What better way to spend a Tuesday afternoon than visit the nicest pub you never knew about, drink some fantastic beers over a hog roast and watch your dog be utterly humiliated?
Meet Captain PBBB – the final member of the PBBB family:
Captain is a rescue dog, and we’re not quite sure of his progeny – we think he’s a Yorkshire terrier mixed with a Shitsu or laser apso. In other words, Yorkshire with a bit of ponceyness mixed in – just like his master.
On the scale of doggie hardness, Captain marks out one end of a continuum of which the foam-flecked, wild-eyed hounds of the
Flying Dog Brewery‘s labels pin down the other:
But the two ends met yesterday at an event to mark the launch of an expanded range of Flying Dog beers in the UK, including two of their best sellers –
Doggie Style Pale Ale and
Gonzo Porter – now being listed in over 300 Tesco branches across the country. (Of course, in Tesco it won’t have the words ‘Doggie Style’ on the label – after all, that would bring about the collapse of civilisation).

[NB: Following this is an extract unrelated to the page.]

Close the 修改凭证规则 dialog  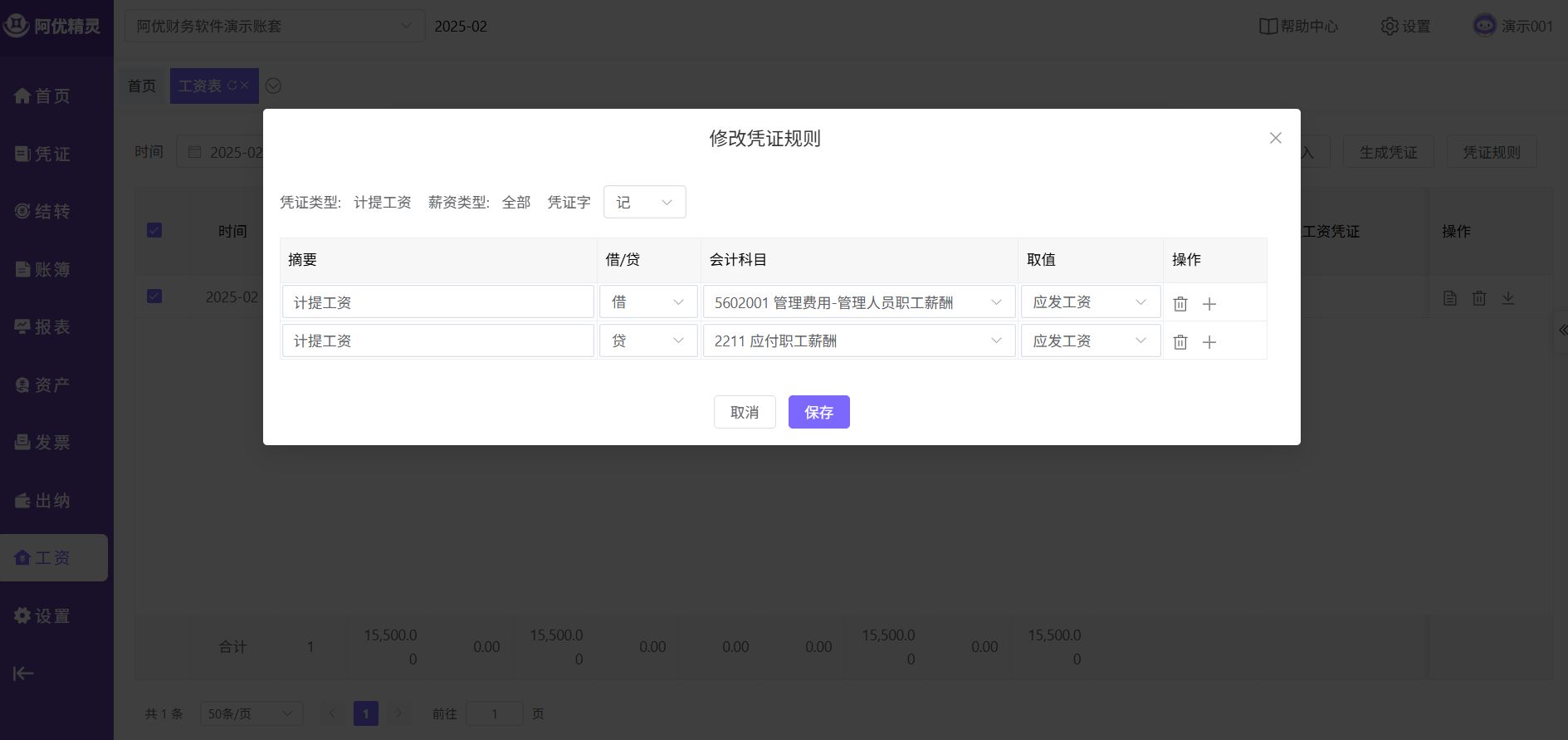point(1275,138)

I’ve always liked Flying Dog and have visited the brewery when over at the Great American Beer Festival. We went out drinking with them one night and all I can remember is my sides hurting from laughing. Their beers are excellent – not the most envelope-pushing ever, but American craft brews don’t always have to try to reinvent the wheel. A small range has been available in the Uk for a few years, and when I was touring Three Sheets to the Wind three years ago, doing events with a selection of beers from around the world, Gonzo Porter – inky like alien blood, full of spicy chocolate malt and yet at the same time a Cascade hop bomb – converted a surprising number of women to beer for the first time. It’s great news for any beer lover that this and the pale ale – zingy, hoppy, but light and perfectly balanced – now have such wide distribution.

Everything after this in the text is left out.